In 1975, Nikki was born and they moved to Ladner near Vancouver where Lee was born in 1978 before settling in Victoria on Vancouver Island. Lou’s parenting style centered around sports; there was rarely a weekend when the family wasn’t playing sports, watching elite sports around town or catching games on TV. Wide World of Sports, American football and Hockey Night in Canada were always on and Sports Illustrated magazines dominated the home. Lou’s pep talks always ended in “Go get ‘em Tiger!” and his cheers and screams on the sidelines of soccer and rugby fields and poolside supported and pushed Nikki and Lee to athletic greatness, with Nikki swimming for Canada in two Olympics and Lee racing for Canada in triathlons around the world.
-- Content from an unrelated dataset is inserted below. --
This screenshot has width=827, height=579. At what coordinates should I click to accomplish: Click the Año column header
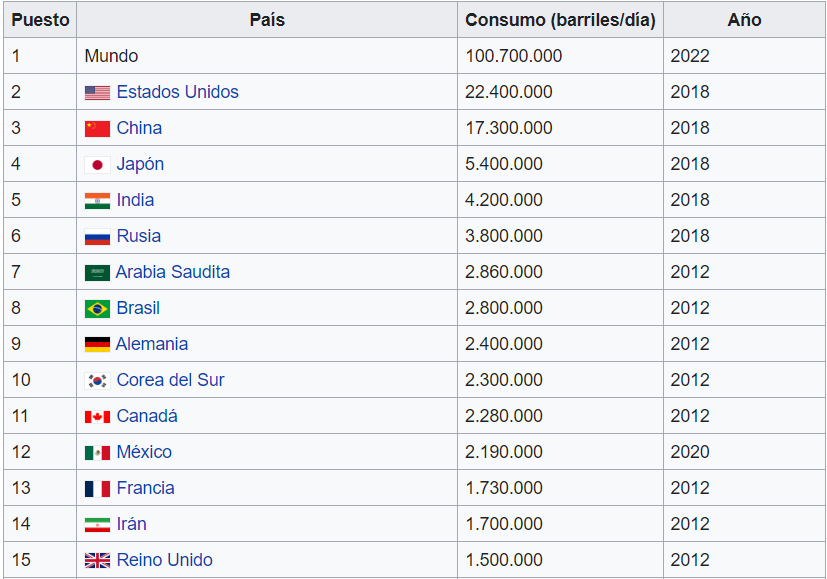743,19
He was also a big promoter of education with his kids as well as his students.
Lou spent 18 years at Camosun College in Victoria, starting as a director and finishing as vice president. In the mid-90s he was also special advisor to the British Columbia Labour Force Development Board, getting to work with his best mate, Lee Doney. During this time, Lou was also selected as an educational strategic planning consultant to various countries around the world, helping governments such as the newly post-apartheid South Africa, Thailand and Jordan.
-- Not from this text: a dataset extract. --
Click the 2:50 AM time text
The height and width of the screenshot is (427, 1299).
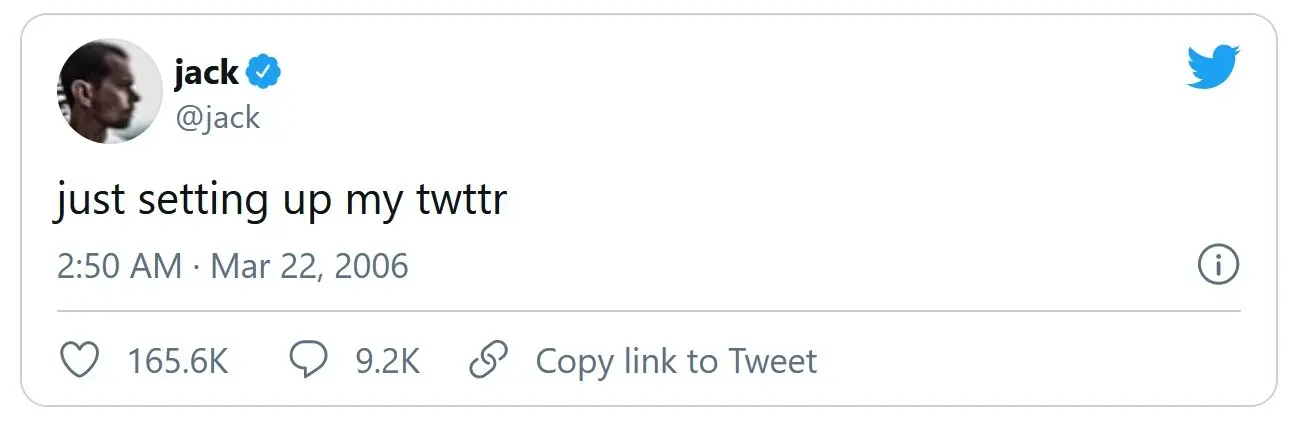tap(120, 266)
Lou and Paula moved to the Comox Valley where Lou hit his stride as president of North Island College from 1997 to 2009. During this time, Lou was instrumental to major physical expansions at the college. In addition to breaking ground on new buildings, under his leadership NIC expanded their nursing program to a four-year degree, created fine art degree partnerships, launched BC’s first applied business degree and launched a Professional Cook program.
Lou also helped create opportunities for women and Indigenous peoples leading partnerships with the Haahuupayuk First Nation to offer the Nuu-chah-nulth language in two dialects and appointing NIC’s first female Director of Aboriginal Education, a member of Snuneymuxw First Nation. He supported scholarship programs for deserving students and continued to donate to the NIC Foundation where the $1,000 Dr. Lou Dryden Student Success Bursary is awarded each year. At his retirement from NIC, he raised significant funds for the Dr. Lou Dryden Library Enrichment Fund.
In 2008, Lou was humbled to be appointed Honorary Colonel of 19 Wing Comox and excited to fly in a Snowbird! He was also honoured for his contributions to Canada in 2002 with a Golden Jubilee Medal from Her Majesty the Queen.
His rugby days behind him, both Paula and Lou took up skiing, marathon running and then triathlons and he remained very active throughout his entire life, taking up Yin Yoga over the last few years and spending many an hour watching his beloved Wallabies and Waratahs play.
After almost 45 years in Canada, Lou and Paula returned to Australia where Clare, Nikki and Lee and their partners Scott and Kate and their grandkids Oliver, Eloise and Hamish were all living. Active with their grandkids, Lou and Paula inspired the next generation of Dryden super-athletes and students!
Lou had a rough few years, battling Motor Neurone Disease (known more commonly by one subset, ALS or Lou Gehrig’s disease) and Multi-System Atrophy. He also underwent prostate cancer treatment and suffered a host of uncomfortable side effects. Lou was tough as guts and rarely complained, probably to his detriment.
Lou passed peacefully in his own home, built just a few years ago at MacMasters Beach on land held dearly since the ‘60s. A dream of Lou’s was to retire at Macs and that was made all the better when he was surrounded there by his wife, children and grandchildren who will remember their Husband, Dad, G’Pa and Gigi as a gentle-man, an avid sportsman, a great friend and their biggest fan.